Procès Martin Ney : 22 ans après la disparition de Jonathan Coulom

Ce mardi 19 mai marque le début du procès de Martin Ney devant la cour d’assises de Loire-Atlantique. L’homme de 55 ans est suspecté d’avoir enlevé et tué Jonathan Coulom, un garçon de 10 ans disparu en avril 2004 dans cette région.

Le procès doit durer jusqu’au 5 juin. Il vise à faire toute la lumière sur cette affaire, 22 ans après la découverte du corps de Jonathan. Le jeune garçon avait disparu lors d’une classe de mer à Saint-Brévin-les-Pins, dans le département de la Loire-Atlantique.

Les faits se sont produits le matin, vers 8h25, lorsque ses camarades ont signalé que Jonathan n’était pas dans son lit. Peu après, les recherches ont commencé. Dès les premières semaines, les enquêteurs français ont été informés par leurs homologues allemands que la disparition de Jonathan ressemblait à plusieurs autres enlèvements d’enfants attribués à un homme surnommé l’« homme en noir ».

Ce n’est qu’en mai 2004 que le corps du garçon a été retrouvé dans un étang près de Guérande, à une trentaine de kilomètres du lieu de sa disparition. Son corps, lesté d’un parpaing, était entravé par une cordelette autour du cou, des pieds et des mains.

Les révélations d’un ancien compagnon de détention

Le dossier a connu un tournant en 2017 grâce à un témoignage. Un ancien détenu a expliqué que son co-détenu, Martin Ney, arrêté en Allemagne en 2011 pour les meurtres de trois autres garçons, lui aurait confié avoir tué un enfant en France. Selon lui, Ney aurait été surpris par un homme croisé lors des faits, ce qui aurait facilité son crime.

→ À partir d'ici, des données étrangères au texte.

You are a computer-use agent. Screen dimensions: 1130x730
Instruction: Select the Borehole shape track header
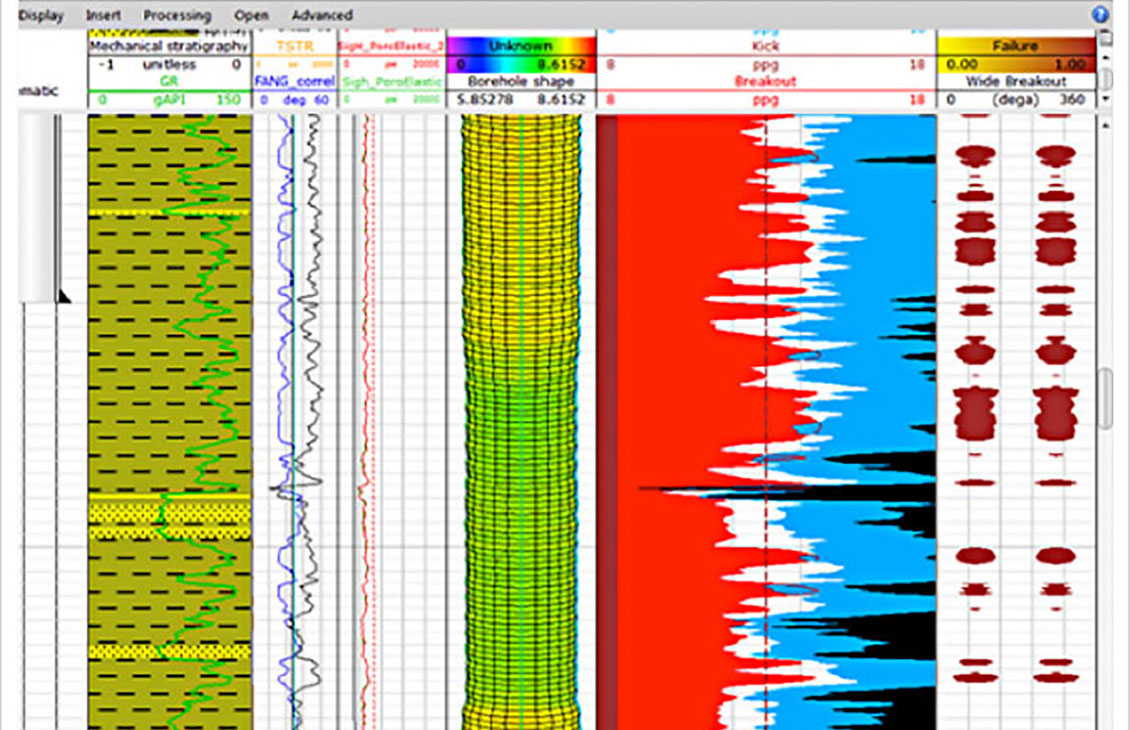pyautogui.click(x=520, y=81)
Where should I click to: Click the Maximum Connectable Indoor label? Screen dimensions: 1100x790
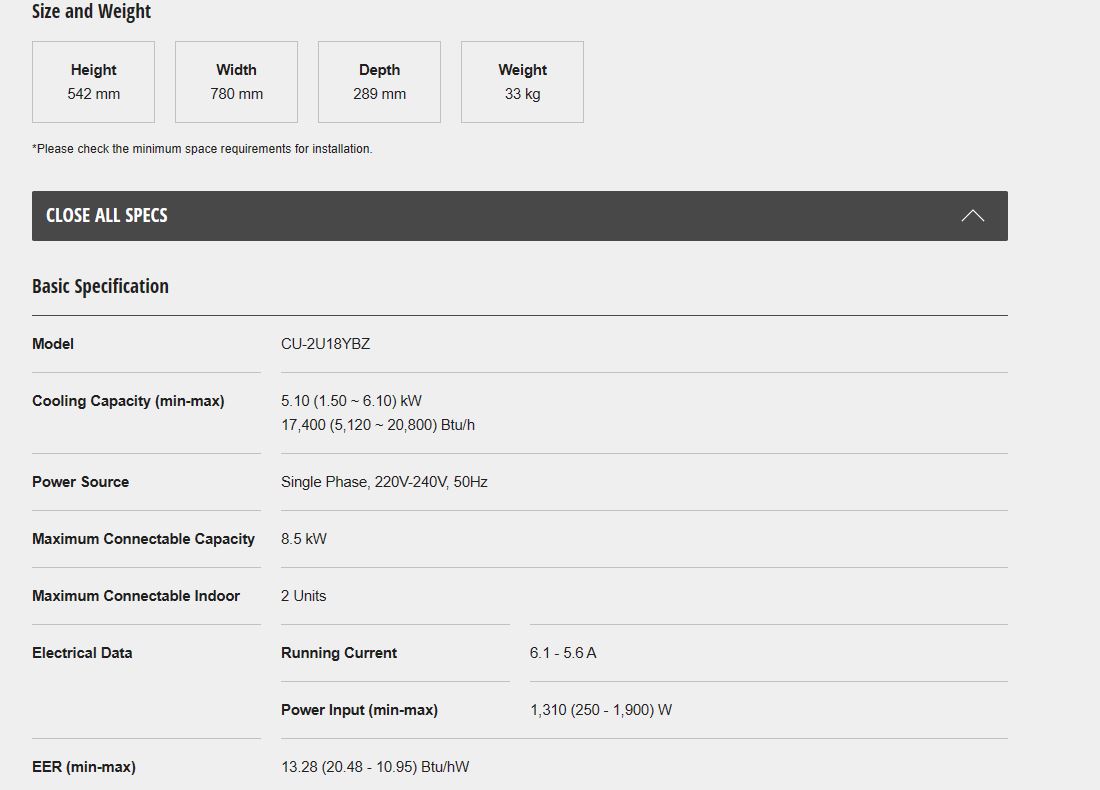pyautogui.click(x=136, y=596)
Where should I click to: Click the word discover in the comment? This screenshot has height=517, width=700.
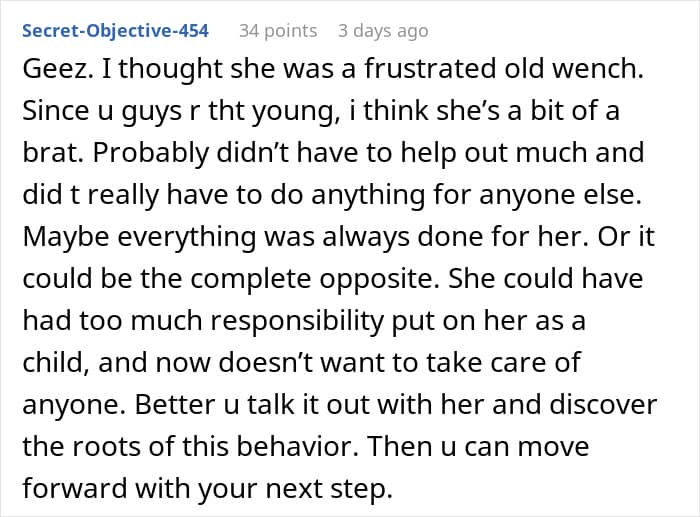pyautogui.click(x=603, y=404)
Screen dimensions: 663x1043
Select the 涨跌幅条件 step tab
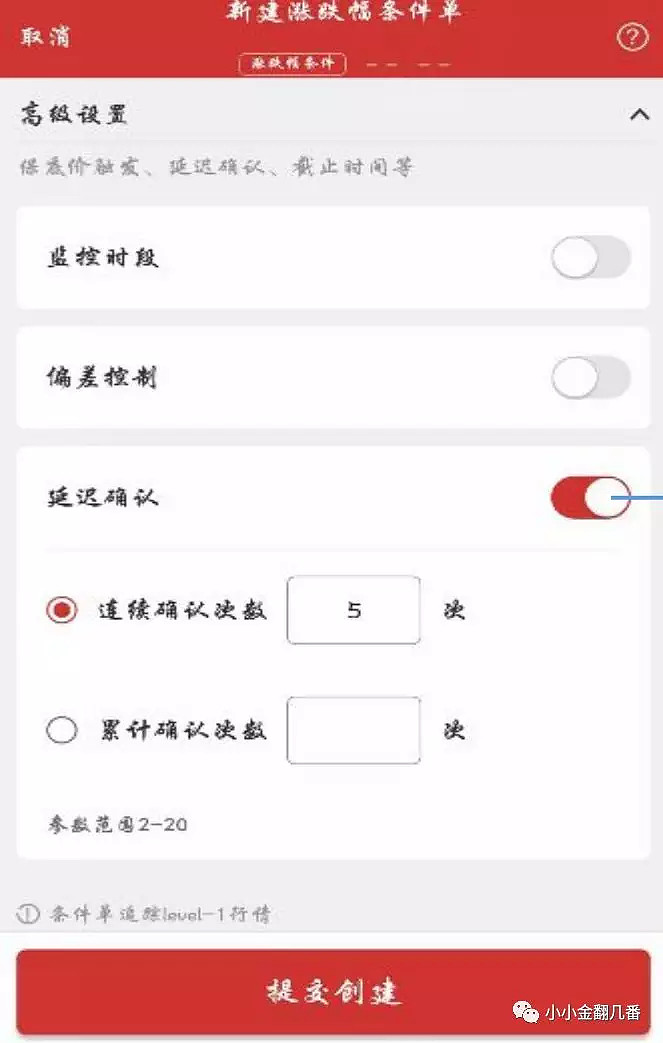[293, 64]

Ce témoignage fait écho à celui d’un agriculteur qui, plusieurs années auparavant, avait affirmé avoir croisé un soir d’avril 2004 un homme conduisant une voiture immatriculée en Allemagne.

Lors de sa garde à vue en 2011, Martin Ney avait déjà été interrogé à propos de l’enlèvement de Jonathan. Il avait nié toute implication. En 2021, sous mandat européen, il avait été transféré en France et placé en examen dans cette affaire.

Né à Brême, Ney est connu de la justice allemande. En 2012, il a été condamné à perpétuité pour les meurtres de trois garçons entre 1992 et 2001, ainsi que pour plusieurs agressions sexuelles. Il a avoué ces crimes, commis après s’être introduit dans des centres accueillant des enfants.

Au cours de l’audience, 20 témoins et experts français et allemands seront entendus sur une période de 13 jours, pour faire toute la lumière sur cette affaire ancienne.